The Environment and Lands Court in Nakuru has extended orders stopping the eviction of Ogiek from the Eastern Mau region.

Justice Lynette Omollo today extended the orders issued on November 10.

This follows a petition by the Ogiek Community through its chairperson Wilson Memosi and the Kenya National Commission on Human Rights (KNHCR) challenging their eviction from the Mau Forest Complex.

The Ogiek and KNHCR named the Attorney General, the Environment and Forestry Cabinet Secretary, Kenya Forest Service, Kenya Wildlife Service, the Inspector General of Police, and the Rift Valley Regional Commissioner as respondents in the case.
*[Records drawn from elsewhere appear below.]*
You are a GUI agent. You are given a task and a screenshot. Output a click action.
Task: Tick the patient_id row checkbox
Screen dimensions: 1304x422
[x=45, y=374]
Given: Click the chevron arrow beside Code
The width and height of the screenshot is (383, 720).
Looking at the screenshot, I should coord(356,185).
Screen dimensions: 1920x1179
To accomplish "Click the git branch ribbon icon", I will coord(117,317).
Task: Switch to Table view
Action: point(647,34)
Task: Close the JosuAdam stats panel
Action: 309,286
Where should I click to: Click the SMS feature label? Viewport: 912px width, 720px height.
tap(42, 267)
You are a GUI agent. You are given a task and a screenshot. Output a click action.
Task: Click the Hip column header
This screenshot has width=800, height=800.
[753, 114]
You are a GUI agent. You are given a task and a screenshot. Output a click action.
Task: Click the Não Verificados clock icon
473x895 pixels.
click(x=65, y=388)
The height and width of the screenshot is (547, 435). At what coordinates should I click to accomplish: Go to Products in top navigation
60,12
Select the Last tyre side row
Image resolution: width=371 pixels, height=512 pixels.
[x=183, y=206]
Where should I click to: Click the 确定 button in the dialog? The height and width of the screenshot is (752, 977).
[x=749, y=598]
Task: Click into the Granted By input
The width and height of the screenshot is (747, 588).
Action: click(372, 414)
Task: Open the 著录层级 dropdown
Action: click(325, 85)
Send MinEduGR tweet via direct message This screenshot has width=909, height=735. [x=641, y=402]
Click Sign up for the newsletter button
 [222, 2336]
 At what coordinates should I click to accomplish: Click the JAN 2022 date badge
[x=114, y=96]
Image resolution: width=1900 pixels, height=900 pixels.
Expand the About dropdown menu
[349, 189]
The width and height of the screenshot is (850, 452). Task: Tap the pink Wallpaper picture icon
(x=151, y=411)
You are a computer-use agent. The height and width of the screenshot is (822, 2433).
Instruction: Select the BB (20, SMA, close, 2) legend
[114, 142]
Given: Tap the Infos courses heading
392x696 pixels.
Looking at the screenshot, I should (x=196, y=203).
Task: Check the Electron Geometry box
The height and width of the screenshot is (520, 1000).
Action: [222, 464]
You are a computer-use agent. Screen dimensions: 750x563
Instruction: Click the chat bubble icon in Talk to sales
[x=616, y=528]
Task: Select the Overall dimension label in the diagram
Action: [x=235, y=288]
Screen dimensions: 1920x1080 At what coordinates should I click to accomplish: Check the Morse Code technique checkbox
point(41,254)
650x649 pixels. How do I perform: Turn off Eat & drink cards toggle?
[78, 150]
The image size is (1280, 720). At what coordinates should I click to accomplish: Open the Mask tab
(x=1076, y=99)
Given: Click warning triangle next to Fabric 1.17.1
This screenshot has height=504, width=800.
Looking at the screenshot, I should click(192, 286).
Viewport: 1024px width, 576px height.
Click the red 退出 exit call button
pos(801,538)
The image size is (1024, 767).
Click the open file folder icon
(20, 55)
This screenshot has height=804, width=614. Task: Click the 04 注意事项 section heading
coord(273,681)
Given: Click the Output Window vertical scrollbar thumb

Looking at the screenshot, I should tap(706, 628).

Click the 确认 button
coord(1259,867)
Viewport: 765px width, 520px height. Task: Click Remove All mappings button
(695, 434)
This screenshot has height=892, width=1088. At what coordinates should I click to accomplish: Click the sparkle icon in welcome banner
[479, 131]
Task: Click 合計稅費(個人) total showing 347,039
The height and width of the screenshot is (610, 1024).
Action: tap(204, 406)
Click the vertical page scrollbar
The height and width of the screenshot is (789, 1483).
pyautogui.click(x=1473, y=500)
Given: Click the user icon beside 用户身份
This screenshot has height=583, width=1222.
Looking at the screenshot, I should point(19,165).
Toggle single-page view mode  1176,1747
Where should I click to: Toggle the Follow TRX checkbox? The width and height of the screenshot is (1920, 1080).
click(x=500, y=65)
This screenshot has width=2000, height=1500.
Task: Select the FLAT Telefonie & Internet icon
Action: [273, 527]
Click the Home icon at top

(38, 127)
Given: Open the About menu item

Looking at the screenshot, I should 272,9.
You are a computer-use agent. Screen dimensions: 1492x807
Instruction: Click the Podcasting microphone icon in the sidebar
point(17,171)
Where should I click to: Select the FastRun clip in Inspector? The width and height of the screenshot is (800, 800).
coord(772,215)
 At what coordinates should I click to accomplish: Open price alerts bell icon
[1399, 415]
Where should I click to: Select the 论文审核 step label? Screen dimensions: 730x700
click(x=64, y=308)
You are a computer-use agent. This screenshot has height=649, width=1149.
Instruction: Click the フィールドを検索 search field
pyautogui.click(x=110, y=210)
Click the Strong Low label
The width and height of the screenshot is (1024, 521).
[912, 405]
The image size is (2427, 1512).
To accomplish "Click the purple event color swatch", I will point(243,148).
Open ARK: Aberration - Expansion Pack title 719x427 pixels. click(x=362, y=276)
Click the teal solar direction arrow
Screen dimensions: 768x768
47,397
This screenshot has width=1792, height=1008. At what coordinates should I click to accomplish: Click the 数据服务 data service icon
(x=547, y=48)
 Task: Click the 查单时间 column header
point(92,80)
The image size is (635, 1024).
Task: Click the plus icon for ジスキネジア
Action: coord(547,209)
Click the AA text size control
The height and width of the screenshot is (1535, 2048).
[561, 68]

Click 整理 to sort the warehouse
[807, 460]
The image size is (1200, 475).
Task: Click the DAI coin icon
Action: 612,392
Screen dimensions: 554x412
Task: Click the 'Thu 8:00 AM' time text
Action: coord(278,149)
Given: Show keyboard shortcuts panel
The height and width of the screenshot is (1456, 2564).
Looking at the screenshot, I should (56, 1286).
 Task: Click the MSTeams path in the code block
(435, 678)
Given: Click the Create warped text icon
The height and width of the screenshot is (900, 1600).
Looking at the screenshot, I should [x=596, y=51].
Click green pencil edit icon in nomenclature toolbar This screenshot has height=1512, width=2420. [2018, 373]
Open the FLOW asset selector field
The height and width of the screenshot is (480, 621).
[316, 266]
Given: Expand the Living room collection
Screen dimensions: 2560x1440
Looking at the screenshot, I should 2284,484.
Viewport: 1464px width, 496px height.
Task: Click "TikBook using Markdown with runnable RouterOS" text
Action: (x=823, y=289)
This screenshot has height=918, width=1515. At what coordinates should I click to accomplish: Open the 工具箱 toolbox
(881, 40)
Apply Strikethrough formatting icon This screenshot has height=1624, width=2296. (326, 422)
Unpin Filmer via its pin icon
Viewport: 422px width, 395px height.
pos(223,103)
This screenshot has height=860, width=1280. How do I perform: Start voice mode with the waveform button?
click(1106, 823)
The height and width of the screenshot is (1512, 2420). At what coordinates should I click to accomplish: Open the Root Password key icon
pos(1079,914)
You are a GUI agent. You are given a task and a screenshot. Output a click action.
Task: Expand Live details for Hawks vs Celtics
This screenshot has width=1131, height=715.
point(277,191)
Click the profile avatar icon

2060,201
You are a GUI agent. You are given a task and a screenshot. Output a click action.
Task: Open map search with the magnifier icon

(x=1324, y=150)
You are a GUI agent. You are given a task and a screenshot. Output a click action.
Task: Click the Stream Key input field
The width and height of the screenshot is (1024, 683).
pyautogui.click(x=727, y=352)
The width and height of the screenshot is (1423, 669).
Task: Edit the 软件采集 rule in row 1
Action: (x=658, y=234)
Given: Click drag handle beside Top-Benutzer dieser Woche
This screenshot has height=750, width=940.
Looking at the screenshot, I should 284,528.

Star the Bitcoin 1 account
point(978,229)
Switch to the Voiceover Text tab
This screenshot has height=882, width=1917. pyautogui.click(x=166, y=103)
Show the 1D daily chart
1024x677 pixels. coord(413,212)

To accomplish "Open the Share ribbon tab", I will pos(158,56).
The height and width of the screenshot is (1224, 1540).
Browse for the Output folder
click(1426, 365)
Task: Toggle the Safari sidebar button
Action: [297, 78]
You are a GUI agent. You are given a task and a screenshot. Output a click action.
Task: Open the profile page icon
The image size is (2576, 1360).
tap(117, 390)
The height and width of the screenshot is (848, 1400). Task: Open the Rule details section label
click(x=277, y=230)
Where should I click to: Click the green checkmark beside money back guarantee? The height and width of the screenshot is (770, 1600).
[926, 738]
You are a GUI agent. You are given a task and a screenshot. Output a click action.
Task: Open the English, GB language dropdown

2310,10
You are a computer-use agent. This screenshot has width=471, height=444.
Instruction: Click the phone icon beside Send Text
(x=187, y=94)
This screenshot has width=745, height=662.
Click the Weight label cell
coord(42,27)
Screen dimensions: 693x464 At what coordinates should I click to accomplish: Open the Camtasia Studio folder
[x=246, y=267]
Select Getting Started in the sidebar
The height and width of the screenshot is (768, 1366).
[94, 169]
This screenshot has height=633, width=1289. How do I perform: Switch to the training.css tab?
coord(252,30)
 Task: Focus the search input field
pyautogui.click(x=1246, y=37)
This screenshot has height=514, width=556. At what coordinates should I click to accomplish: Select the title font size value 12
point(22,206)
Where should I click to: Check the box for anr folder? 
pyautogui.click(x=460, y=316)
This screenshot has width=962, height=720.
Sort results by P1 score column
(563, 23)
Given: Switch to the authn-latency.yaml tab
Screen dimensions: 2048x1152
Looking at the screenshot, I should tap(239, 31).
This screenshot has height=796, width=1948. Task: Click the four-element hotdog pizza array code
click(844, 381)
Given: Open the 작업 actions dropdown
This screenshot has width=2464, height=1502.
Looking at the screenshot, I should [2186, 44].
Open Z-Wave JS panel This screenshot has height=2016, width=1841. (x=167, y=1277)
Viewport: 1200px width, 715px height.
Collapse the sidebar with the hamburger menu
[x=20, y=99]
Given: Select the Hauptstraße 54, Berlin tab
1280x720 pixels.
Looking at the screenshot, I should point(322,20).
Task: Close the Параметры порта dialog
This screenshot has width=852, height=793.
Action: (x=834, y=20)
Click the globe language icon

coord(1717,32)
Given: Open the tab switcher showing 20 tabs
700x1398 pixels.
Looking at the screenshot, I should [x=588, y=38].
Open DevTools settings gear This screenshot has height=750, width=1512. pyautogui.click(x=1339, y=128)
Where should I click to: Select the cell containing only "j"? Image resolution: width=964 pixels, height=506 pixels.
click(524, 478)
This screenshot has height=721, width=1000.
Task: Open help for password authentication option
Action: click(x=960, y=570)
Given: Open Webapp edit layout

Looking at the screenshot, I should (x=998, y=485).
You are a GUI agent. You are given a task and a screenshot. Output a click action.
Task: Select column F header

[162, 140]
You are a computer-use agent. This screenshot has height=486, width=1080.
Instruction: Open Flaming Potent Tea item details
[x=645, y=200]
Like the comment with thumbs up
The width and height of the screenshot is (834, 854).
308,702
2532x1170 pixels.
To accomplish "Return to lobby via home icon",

“Interim conservatory orders are hereby issued suspending the ongoing evictions of the Ogiek community from the Mau Forest Complex pending hearing and determination of this application,” read the orders of the court in part.

The Environment and Lands Court in Narok on November 23, issued similar orders barring the eviction of the Ogiek after the council of elders filed a suit.

In the suit filed in Nakuru Law Courts, the Ogiek through lawyer Victor Muthoga Kamau said the government commenced the forced eviction of the Ogiek community from the East Mau complex.

The exercise affected Sasimwani and Nkereta in the Maasai Mau Trust Land Forest.

They said the evictions were causing a humanitarian crisis.

The community argued that the evictions are against the May 26, 2017, African Court on Human and Peoples’ Rights decision which found that the Mau Forest Complex is the ancestral land of the Ogiek.

They submitted that the forceful evictions of the Ogiek from their ancestral land violated their rights to culture, religion, property, natural resources, development, and freedom from non-discrimination. 

In the judgment, the regional court affirmed that the Kenya Government, being responsible for the violation of the rights of the Ogiek, bore the responsibility for rectifying the consequences of its wrongful acts.

The court found that the government’s failure to recognize the Ogiek’s status as a distinct tribe, as afforded to other similar groups, denied them the rights available to other tribes, and thus amounted to discrimination. 

The court declared that the Ogiek had a communal right to their ancestral land and their expulsion from their ancestral land against their will and without prior consultation violated their property rights guaranteed by the African Charter on Human and Peoples’ Rights.

The Ogiek claim that despite the progressive and landmark judgment in their favour, the government is yet to implement even one order of the African Court on Human and Peoples’ Rights. 

“Instead, they have acted in blatant contempt of the court’s orders by issuing threats against the Ogiek in the Mau Forest Complex and actual eviction against the Ogiek living in Sasimwani and Nkereta areas within Maasai Mau Trust Land with threats to the East Mau Complex,” read the petition.